19. The method of claim 17 further comprising:
labelling each unlabelled data item having an assigned likelihood score greater than or equal to the pre-defined threshold likelihood score with at least one label corresponding to the at least one pre-defined named entity contained within the unlabelled data item.
20. The method of claim 17, wherein for each unlabelled data item having an assigned likelihood score greater than or equal to the pre-defined threshold likelihood score, the method further comprises:
outputting a snippet or summary of text in the unlabelled data item in which the at least one pre-defined named entity appears; and/or
extracting the at least one pre-defined named entity identified within the unlabelled data item.
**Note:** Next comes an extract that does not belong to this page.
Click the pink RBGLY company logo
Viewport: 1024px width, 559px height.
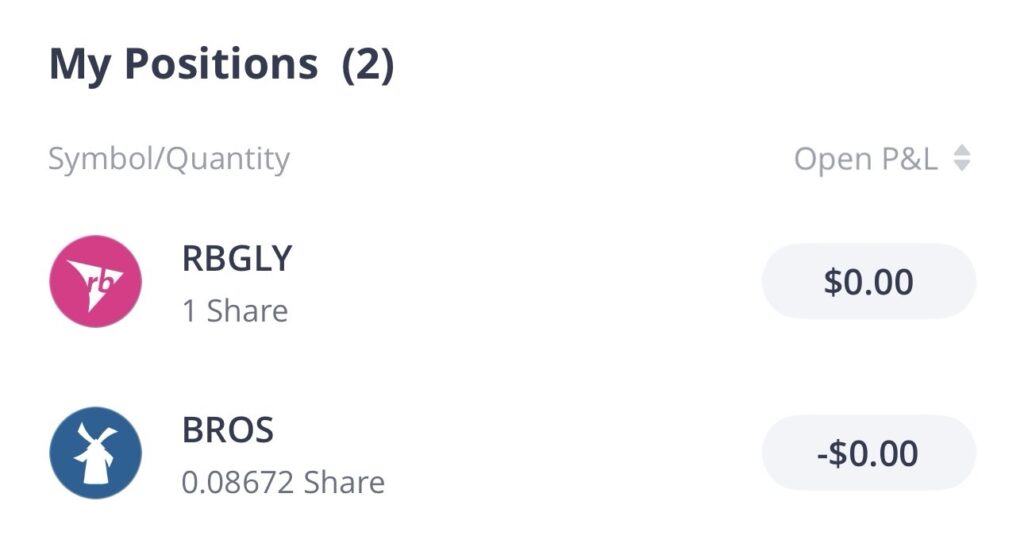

21. A system for using a trained machine learning, ML, model to autonomously perform named entity recognition in data items within an environment, the system comprising:
a plurality of data storage devices, each data storage device storing a plurality of labelled and unlabelled data items;
at least one processor coupled to memory, arranged for:
determining, using the trained ML model, for each unlabelled data item stored by the plurality of data storage device within the environment, whether the unlabelled data item contains at least one pre-defined named entity;
assigning each unlabelled data item with a likelihood score indicating how confident the trained ML model is that the unlabelled data item contains the at least one pre-defined named entity;
comparing each assigned likelihood score to a pre-defined threshold likelihood score; and
identifying, when the comparing determines that an assigned likelihood score is greater than or equal to a pre-defined threshold likelihood score, a location of the at least one pre-defined named entity within the unlabelled data item.